We need governance on the basis of sound ethical principles now because we need to be building public trust—now. This is the resource that will underlie the robustness of AI systems, especially in sensitive domains such as health, education, and security. Scientific communities should therefore be working overtime to build public confidence in AI. Measures of public trust in our practices—how we engage study participants, communicate the value of our study questions, and steward contributors’ data—might serve as some of our best benchmarks of research success. Then too, the public will be focused on outcomes: scientists should prioritize the development of AI models that, beyond simply incorporating bias mitigation, support the distribution of benefits to the least advantaged.

In other words, both the process and effects of research should be governed through an ethical framework designed to secure human rights—those of research participants and of society at large.
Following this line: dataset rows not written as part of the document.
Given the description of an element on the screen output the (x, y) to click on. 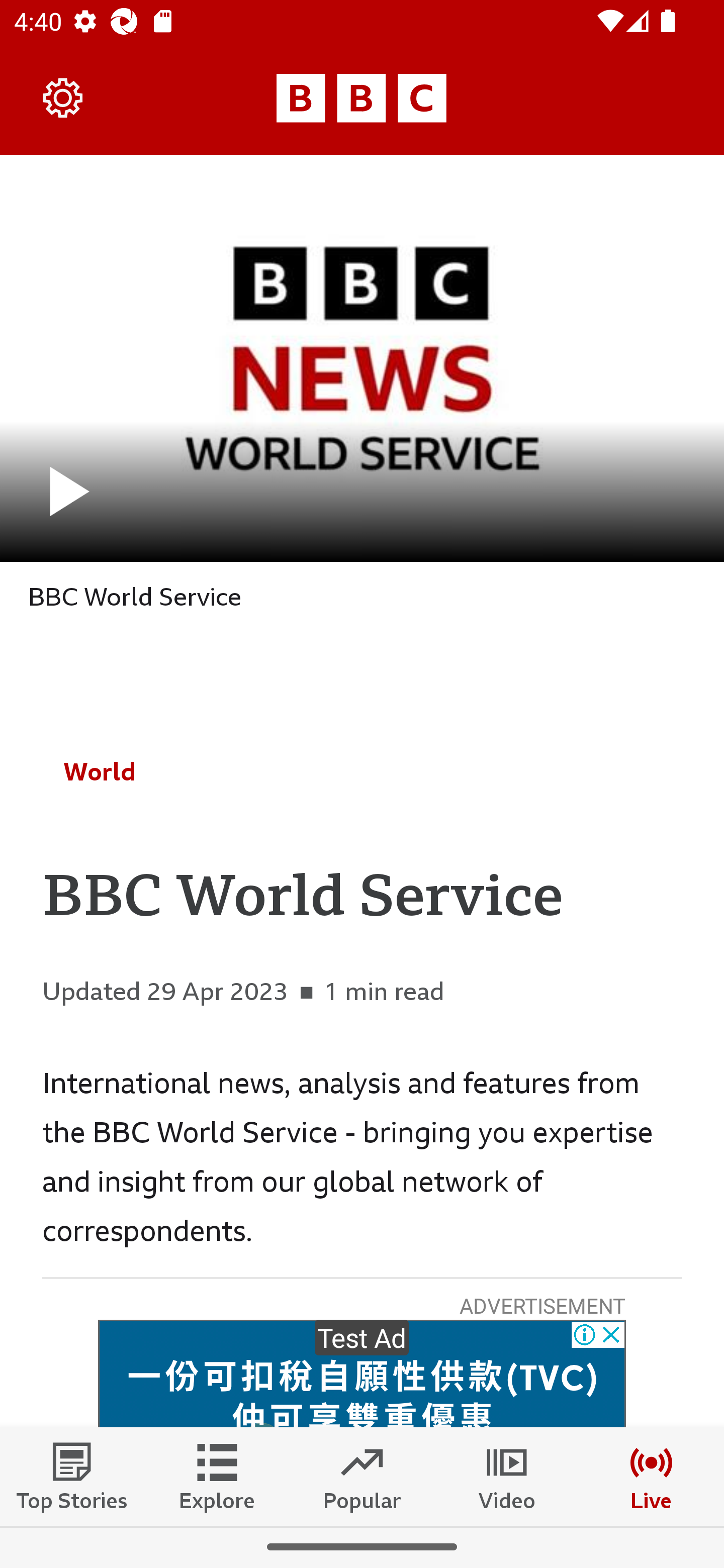
Settings (63, 97)
play fullscreen (362, 358)
World (99, 771)
Fidelity javascript:window.open(window (361, 1373)
Top Stories (72, 1475)
Explore (216, 1475)
Popular (361, 1475)
Video (506, 1475)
Belmont-style principles can help with the process side, framing researchers’ obligations to data contributors. And other perspectives help us understand how to realize good outcomes at social scale, especially among the groups modeled by AI. On the basis of this richer ethical framework, researchers can preserve their ability to do science using advanced computational techniques, generating both valuable knowledge and the public trust that is the basis of their best work.